O deputado estadual Kleber Cristian Escolano, conhecido como Binho Galinha (Avante), foi condenado a mais de 36 anos de prisão pela Justiça da Bahia. A sentença foi proferida nesta quinta-feira (9) e envolve crimes previstos no Estatuto do Desarmamento.

A condenação inclui os crimes de posse ilegal de arma de fogo, posse de arma com numeração ou sinal identificador adulterado e fornecimento ou facilitação de acesso de arma de fogo a adolescente.

Além do parlamentar, outras quatro pessoas também foram condenadas, entre elas a esposa, Mayana Cerqueira da Silva. Embora ainda possam recorrer da decisão, Binho Galinha não poderá aguardar o julgamento em liberdade.

Outro investigado na ação, Kleber Herculano de Jesus, conhecido como “Charutinho”, teve a punibilidade extinta após a Justiça confirmar seu falecimento. A data da morte não foi informada.

A condenação é um dos desdobramentos da Operação El Patrón, que também apura supostos crimes de organização criminosa, lavagem de dinheiro e exploração de jogos de azar. Esses processos continuam em andamento e ainda serão julgados.

Preso desde outubro de 2025, o deputado permanece custodiado em uma sala de Estado-Maior, no Centro de Observação Penal (COP), no Complexo Penitenciário da Mata Escura, em Salvador. Apesar da prisão, ele continua integrando o quadro da Assembleia Legislativa da Bahia (AlBA). Em razão da condenação, a juíza Márcia Simões Costa determinou a comunicação oficial ao Legislativo estadual para adoção das medidas cabíveis.

Em nota, a defesa do parlamentar afirmou que ele é inocente e classificou a pena como desproporcional e incompatível com as provas constantes no processo. O advogado Gamil Foppel informou ainda que recorrerá da decisão e acredita que a condenação será revista pelas instâncias superiores.

Segundo as investigações, Binho Galinha é apontado como líder de uma milícia que atuaria há mais de dez anos em Feira de Santana. As apurações tiveram início em 2023 e indicam que o grupo utilizava empresas de fachada para lavar recursos oriundos de atividades criminosas, incluindo a comercialização de peças de veículos roubados.

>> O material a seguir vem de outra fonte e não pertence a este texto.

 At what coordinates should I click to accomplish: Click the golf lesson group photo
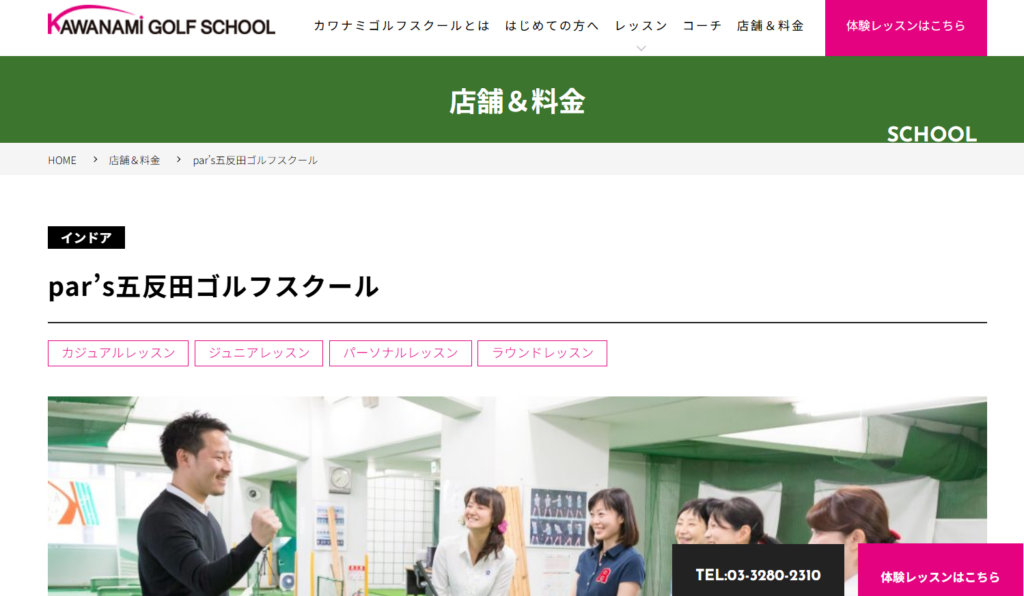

A sentença destaca que o deputado mantinha um arsenal distribuído em imóveis urbanos e rurais, em desacordo com a legislação. Durante o cumprimento dos mandados da Operação El Patrón, foram apreendidas armas de uso permitido e restrito, munições, armamentos com numeração adulterada ou suprimida e equipamentos armazenados em locais sem autorização legal.